_Assignment:_ Only the lines from the first line of the data through the line containing "1897x850 pixels." belong in the answer, transcribed exactly; pictures do not.

_Data listing:_
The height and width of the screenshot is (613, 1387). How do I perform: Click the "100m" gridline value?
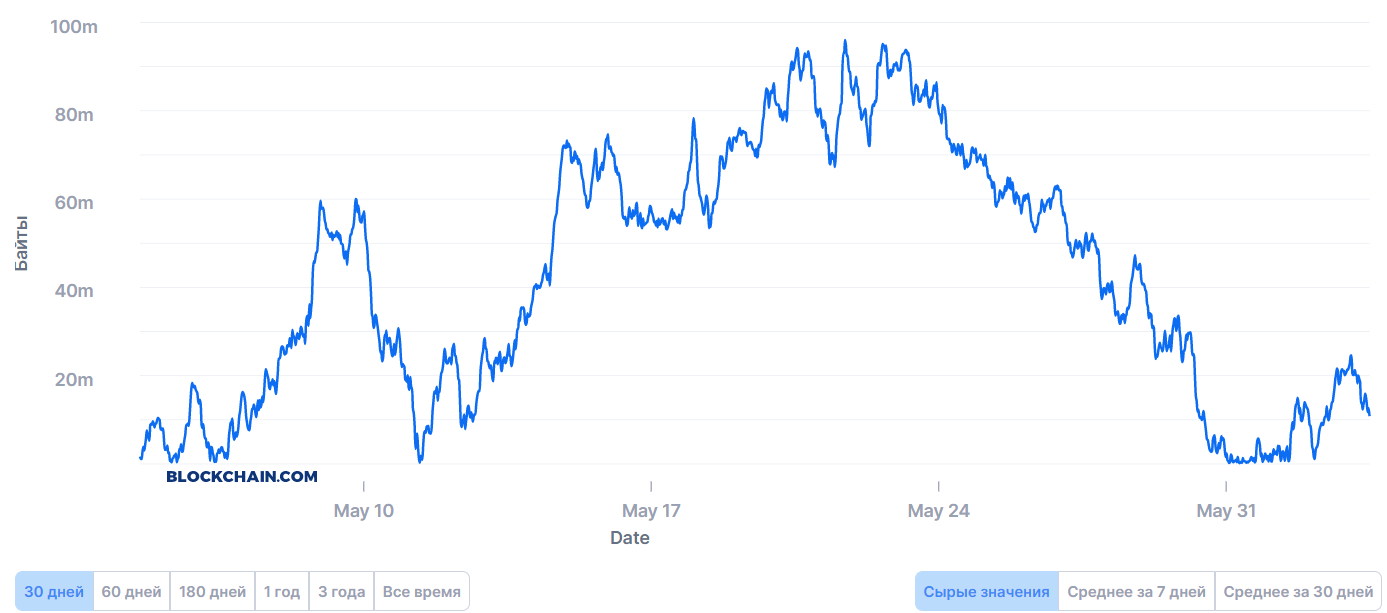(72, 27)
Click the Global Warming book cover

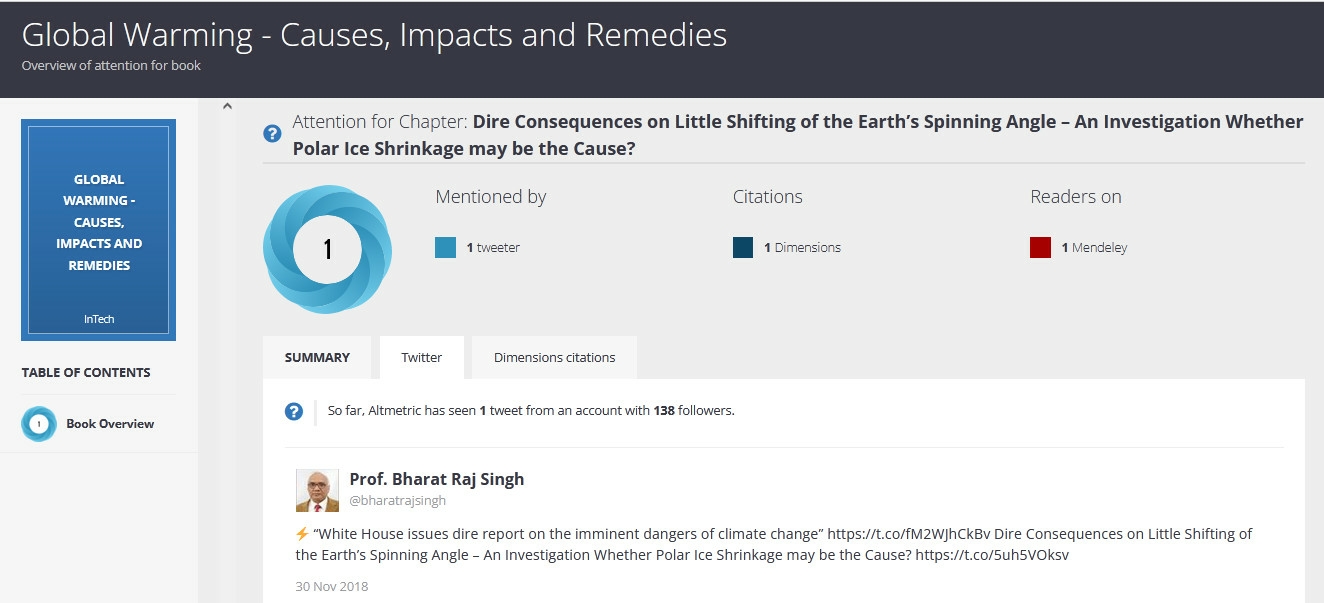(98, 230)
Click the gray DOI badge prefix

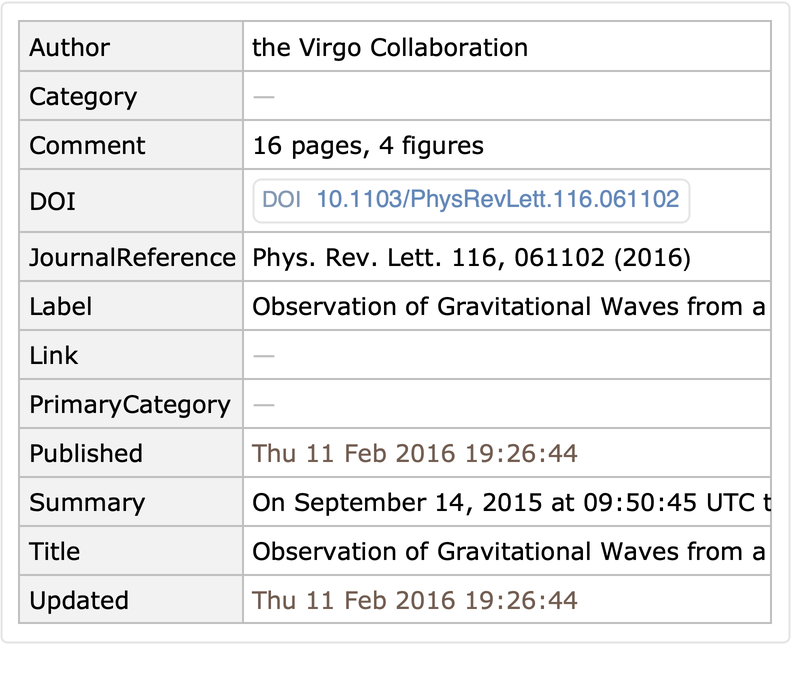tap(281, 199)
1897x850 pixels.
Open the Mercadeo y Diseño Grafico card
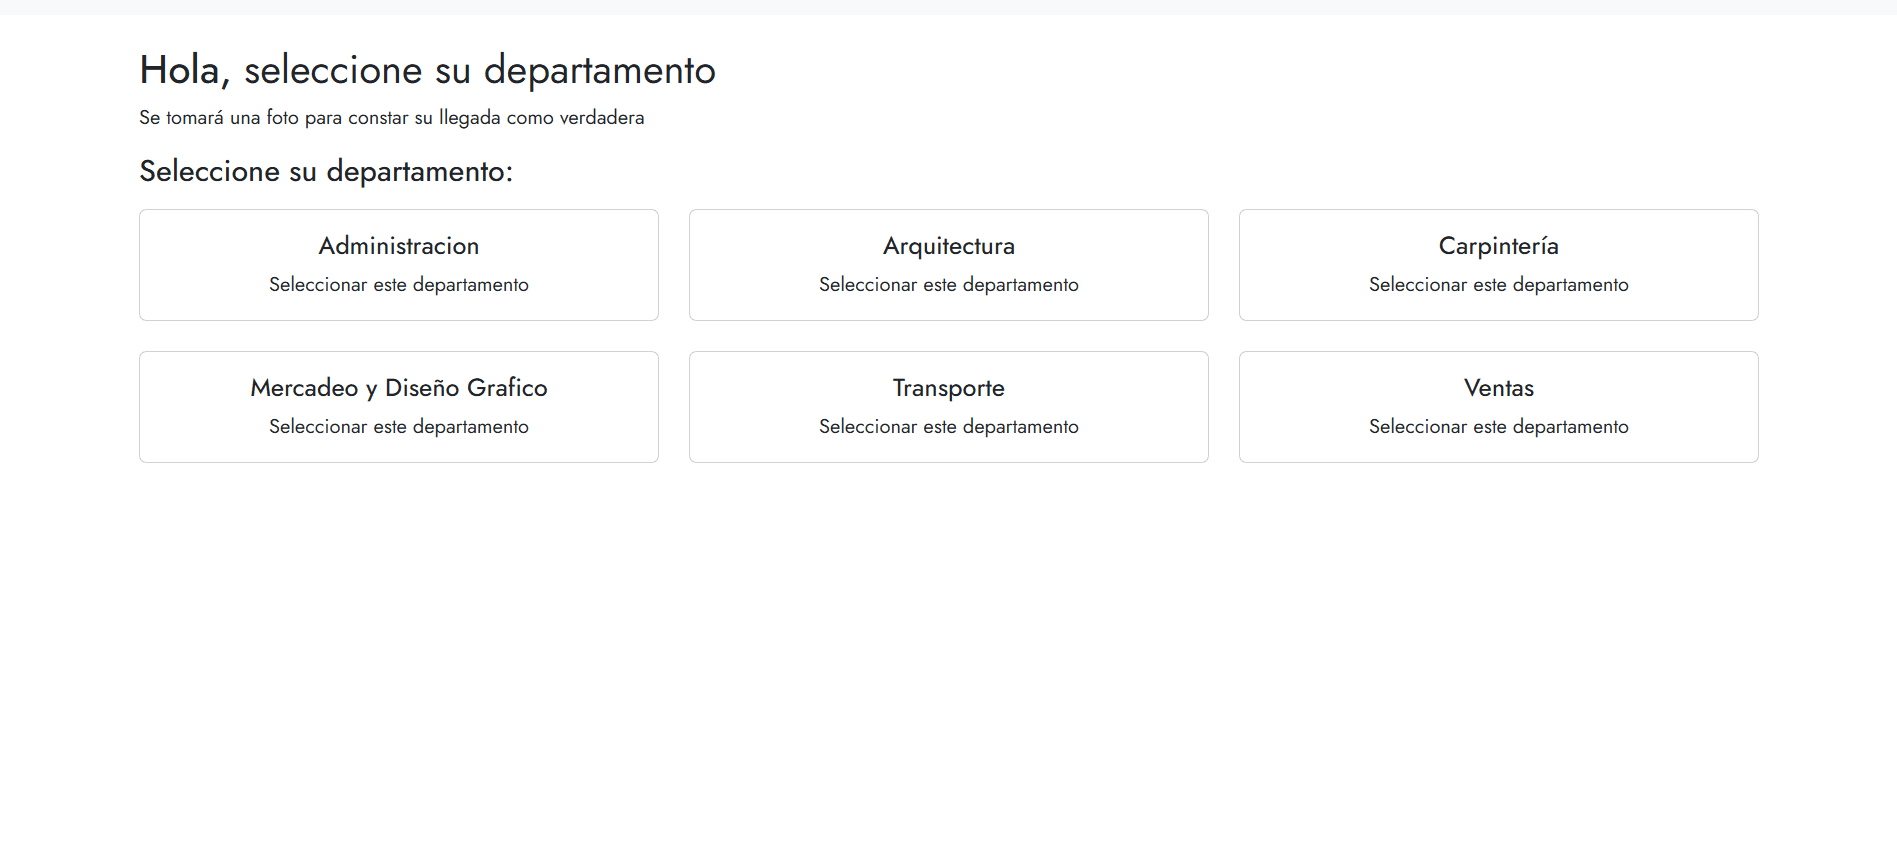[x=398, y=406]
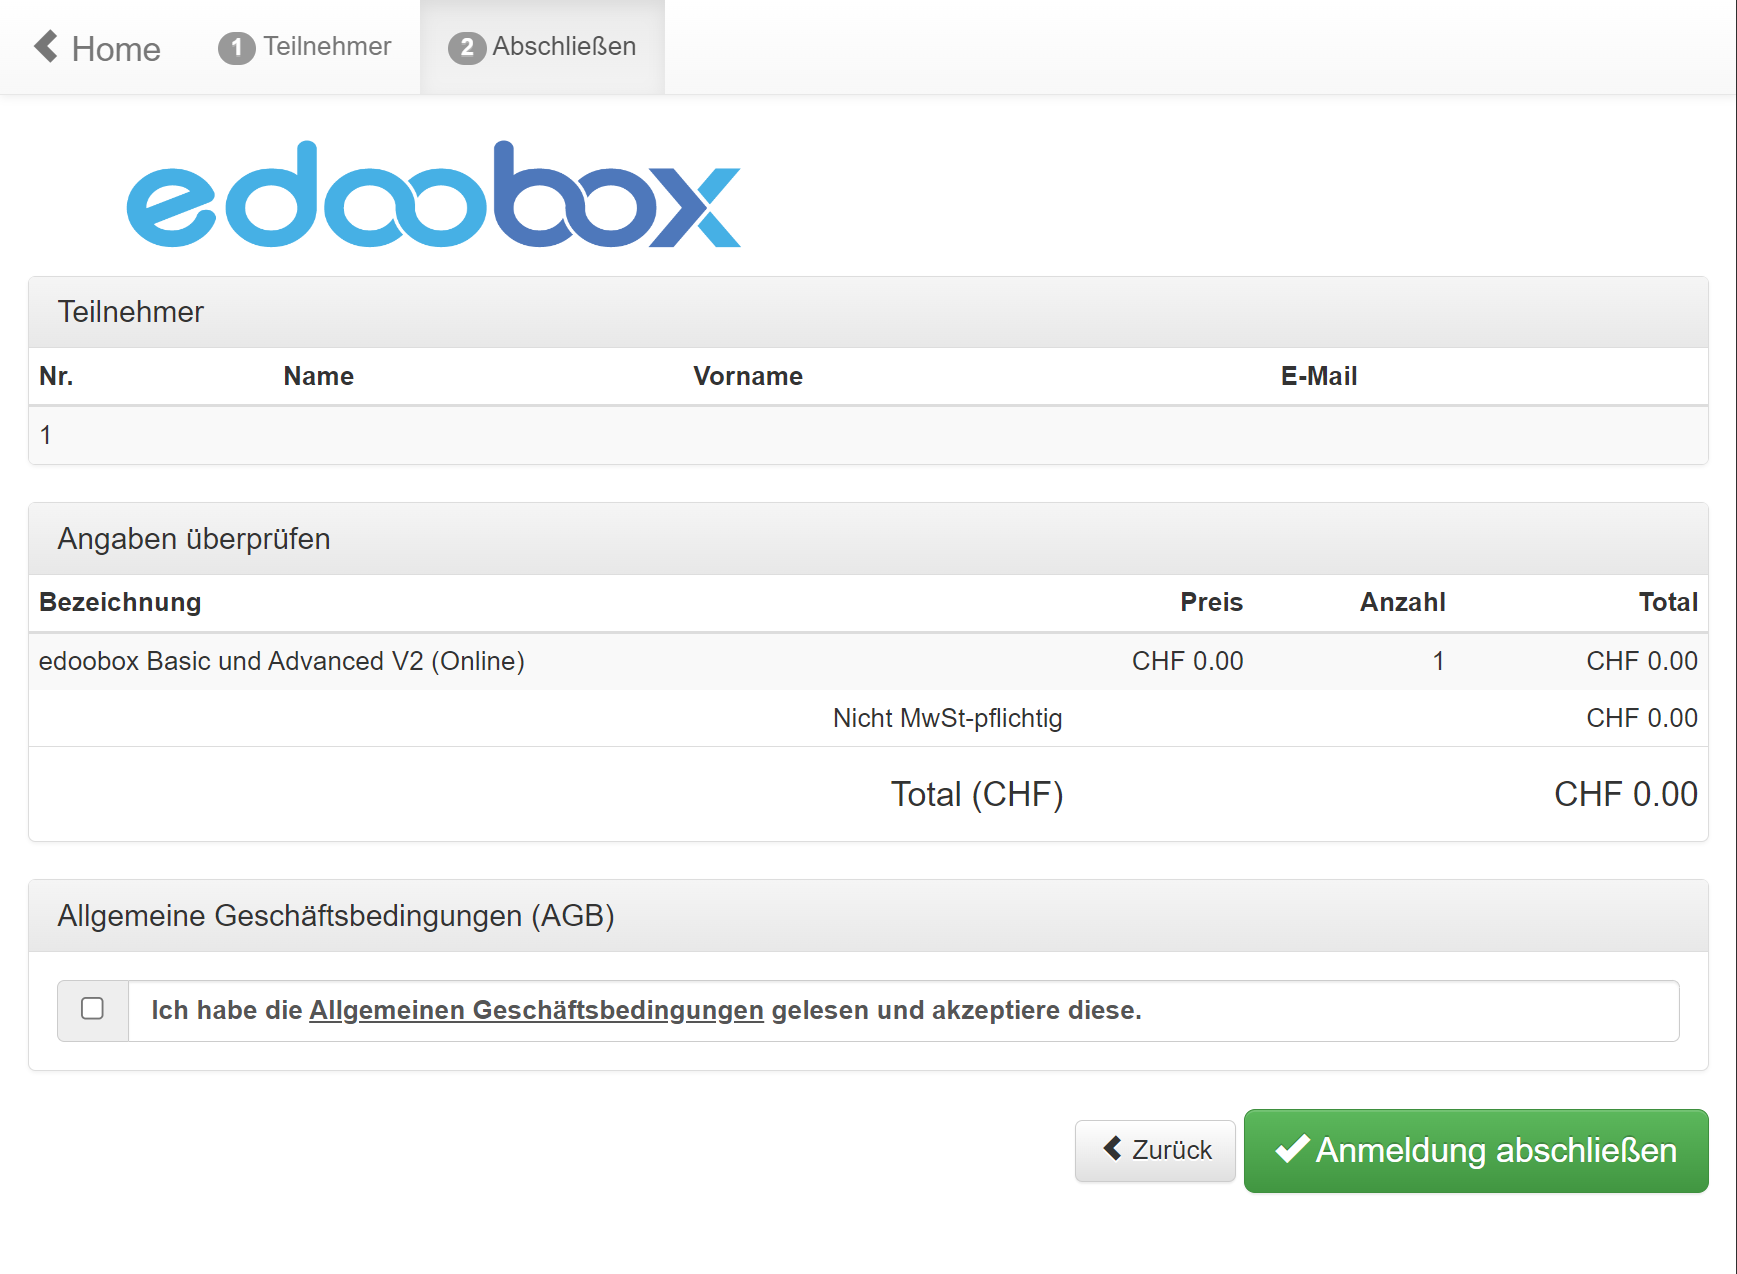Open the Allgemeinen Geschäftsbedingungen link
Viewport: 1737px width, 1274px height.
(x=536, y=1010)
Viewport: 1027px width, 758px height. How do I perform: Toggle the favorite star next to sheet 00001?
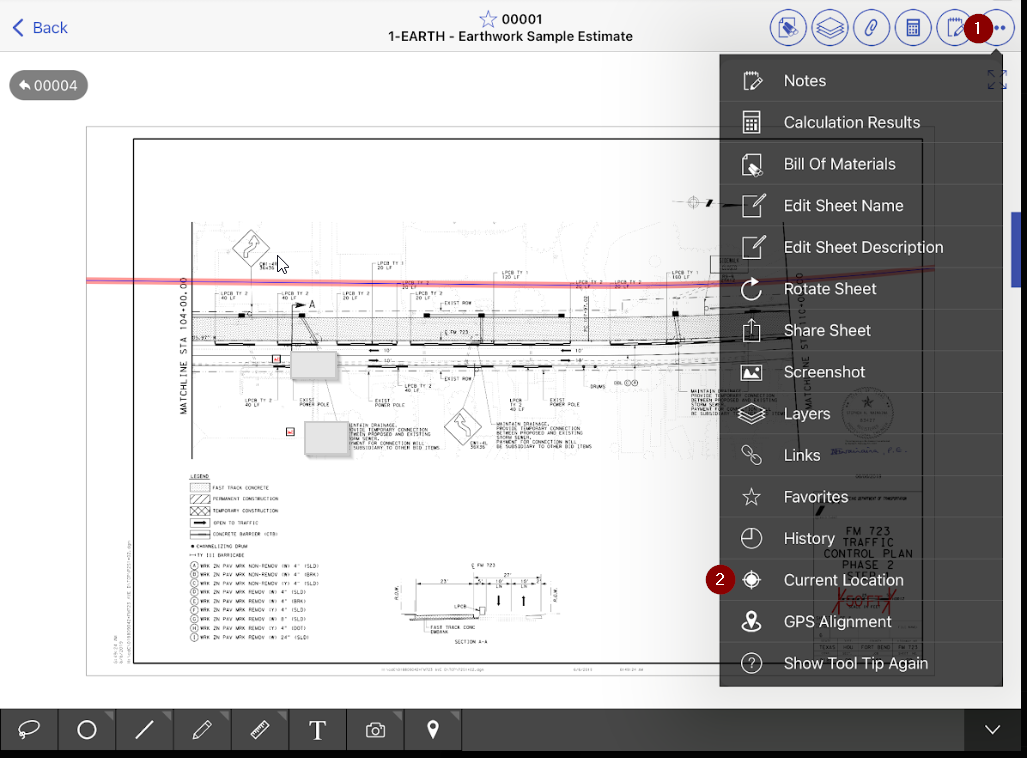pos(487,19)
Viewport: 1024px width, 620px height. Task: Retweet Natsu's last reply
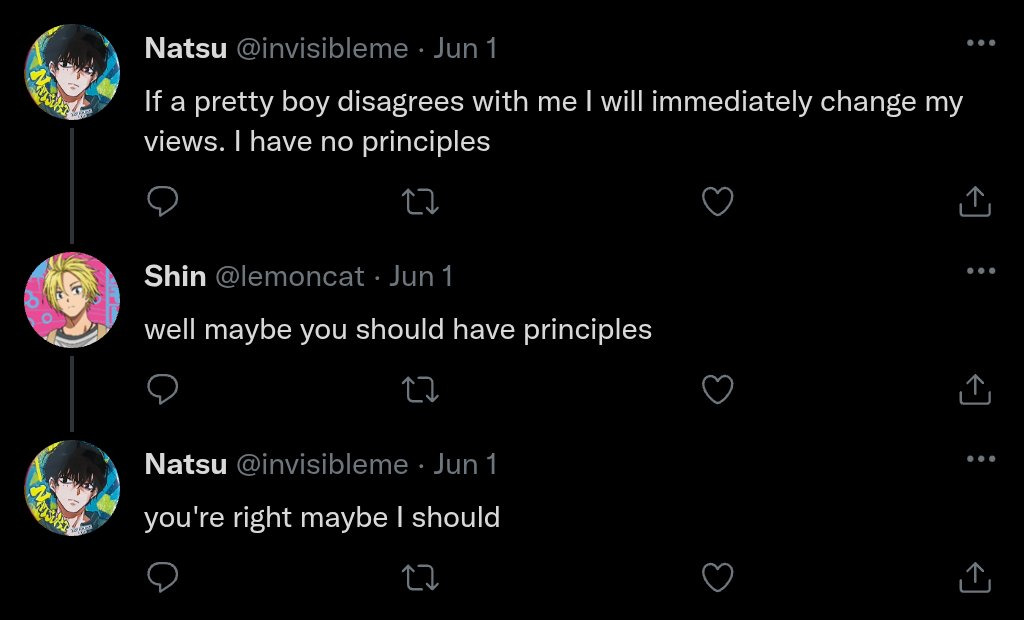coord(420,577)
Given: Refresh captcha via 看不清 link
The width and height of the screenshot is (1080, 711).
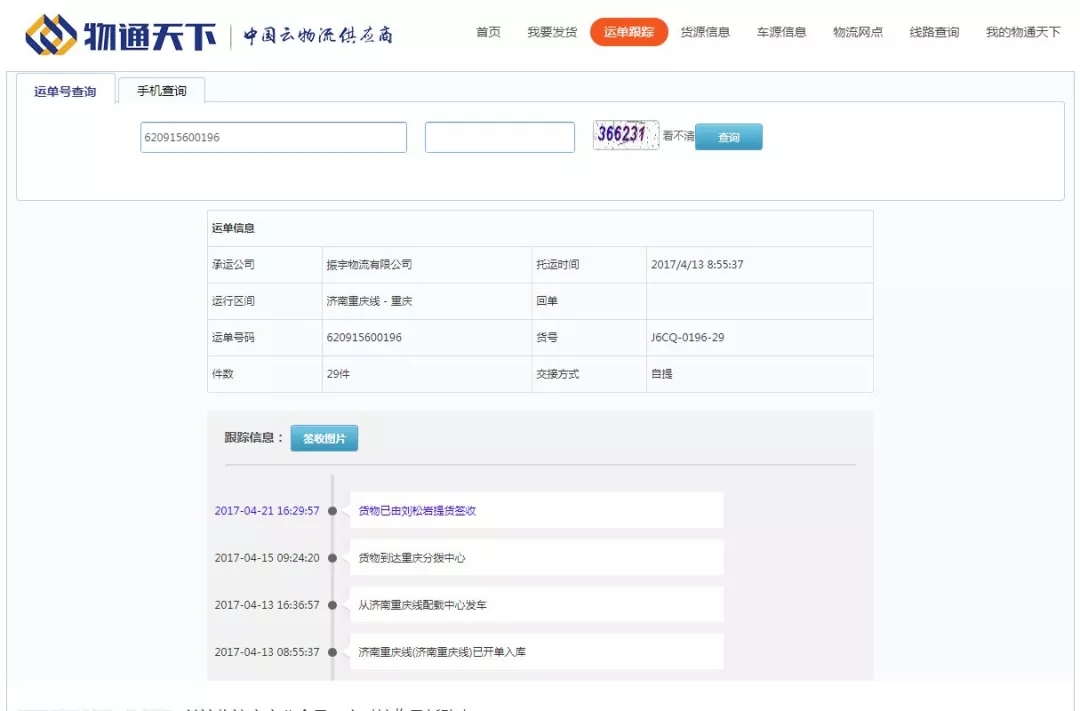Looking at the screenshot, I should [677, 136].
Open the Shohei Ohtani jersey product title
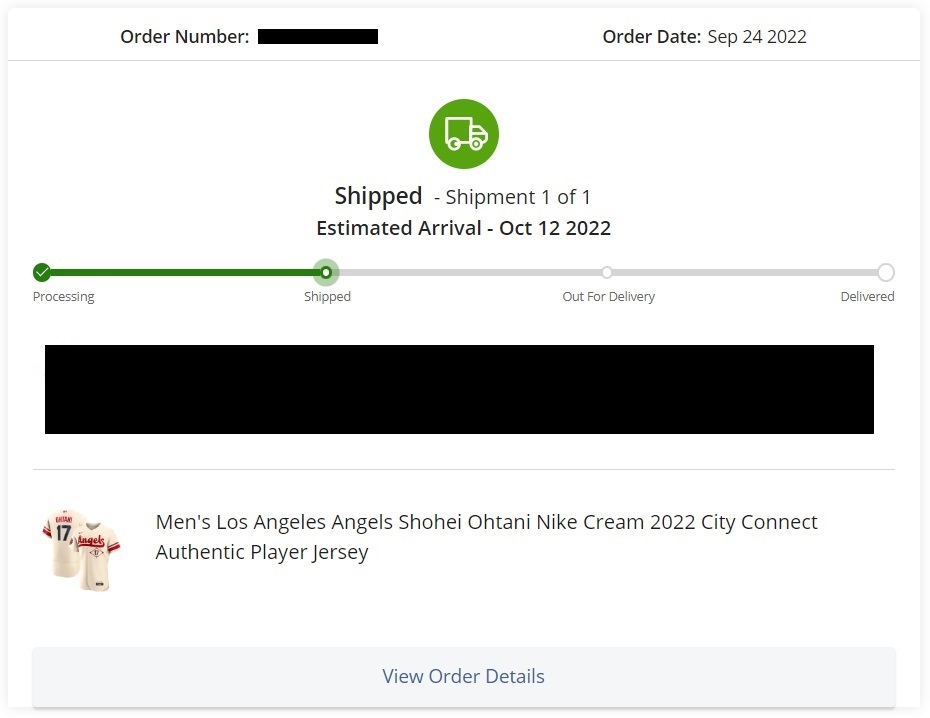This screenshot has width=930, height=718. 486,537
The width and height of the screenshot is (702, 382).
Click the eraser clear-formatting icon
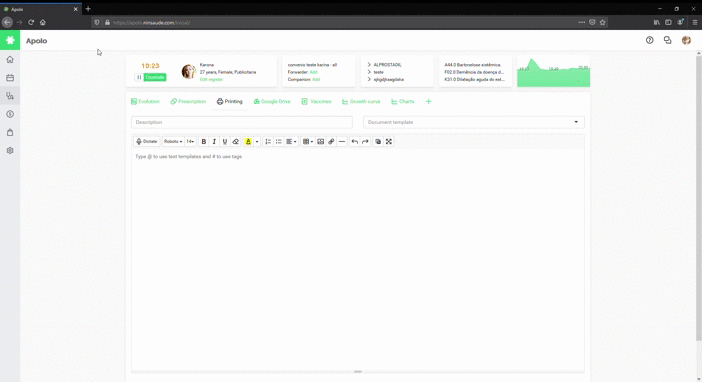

_Solved exercise:_
The height and width of the screenshot is (613, 1387). How do I perform: Click the "100m" gridline value?
(72, 27)
Click the Global Warming book cover

(98, 230)
Click the gray DOI badge prefix

tap(281, 199)
1897x850 pixels.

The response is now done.